0

I am creating a c++ implementation of HDFS, using ONCRPC and Google Protobuf. The issue I'm facing is that I'm sending a protobuf object with multiple fields populated (sending the serialized string, parsing from it at the receving end), however, at the receiving end it erroneously says that the one of the fields has not been set/does not exist.

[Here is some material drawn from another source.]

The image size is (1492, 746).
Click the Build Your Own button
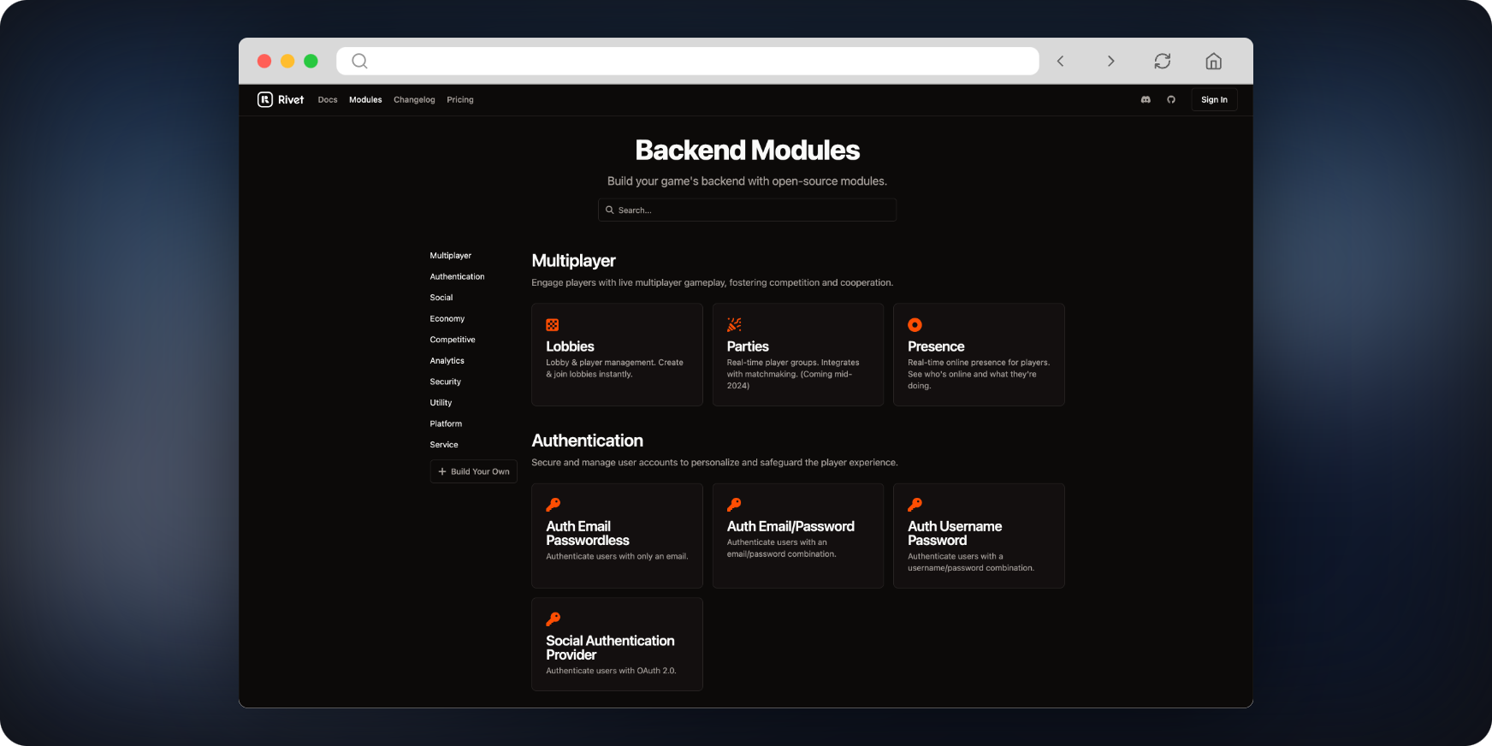tap(474, 471)
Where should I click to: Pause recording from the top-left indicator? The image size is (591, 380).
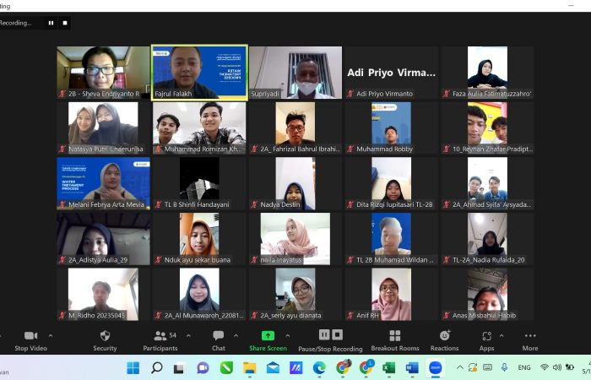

This is a part of my hdfs.proto file :

message AssignBlockRequest {
  optional int32 handle = 1; // obtain using call to OpenFile
}

message AssignBlockResponse {
  optional int32 status = 1;
  optional BlockLocations newBlock = 2;
       }

message BlockLocations {
  optional int32 blockNumber = 1;
  repeated DataNodeLocation locations = 2;
}

message DataNodeLocation {
  optional string ip = 1;
  optional int32 port = 2;
}

I'm using this in the "client" application to query the "namenode server" for a new block and a list of datanodelocations to which it can send data to write.

So, in my client :

AssignBlockResponse assignnewblock_ ( int fhandle, CLIENT* clnt ) {
  AssignBlockRequest req;
  req.set_handle(fhandle);

  //send request to nn
  string str;
  req.SerializeToString(&str);
  static char *cstr = new char[str.length() + 1];
  memcpy(cstr, str.c_str(), str.length()+1);
  char **result_abreq;
  result_abreq = assignblock_1( &cstr, clnt );

  //handle response
  AssignBlockResponse rsp;
  string str_arg (*result_abreq);
  rsp.ParseFromString(str_arg);
  cout << "NN RETURNED : " << rsp.status() << " " << rsp.has_newblock() << endl;

  return rsp;
}

while in my namenode server.cc

char **
assignblock_1_svc(char **argp, struct svc_req *rqstp)
{

  AssignBlockRequest req;
  string str_arg (*argp);
  req.ParseFromString(str_arg);

  AssignBlockResponse rsp;

  if ( DataNodeList.empty() ) { // no DN available
    rsp.set_status (1);
  }
  else {
    rsp.set_status (0);

    int BL_NUM = 0;
    vector<int> shuf;

    BlockLocations bl;// = new BlockLocations;
    bl.set_blocknumber(BL_NUM);

    rsp.mutable_newblock()->CopyFrom(bl);
  }
  cout << "NN RETURNED : " << rsp.status() << " " << rsp.has_newblock() << endl;


  string str;
  rsp.SerializeToString(&str);
  static char *cstr = new char[str.length() + 1];
  memcpy(cstr, str.c_str(), str.length()+1);

  return &cstr;
}

The NN outputs "0 1" while the client upon receiving this AssignBlockResponse type request shows "0 0" i.e. it gets the status right (tested by varying the status set in the AssignBlockResponse message), but never detects the "newblock" field sent by the server.cc to it.

Any help would be greatly appreciated.

-- EDIT 1 --

Protocol buffer serializing with inheritance. Derived classes are empty

This may be of interest. I still can't get my code to work, howvever.

Community
  • 1
  • 1
lip
  • 114
  • 1
  • 11

1 Answers1

2

I've come across this in my early work with protocol buffers.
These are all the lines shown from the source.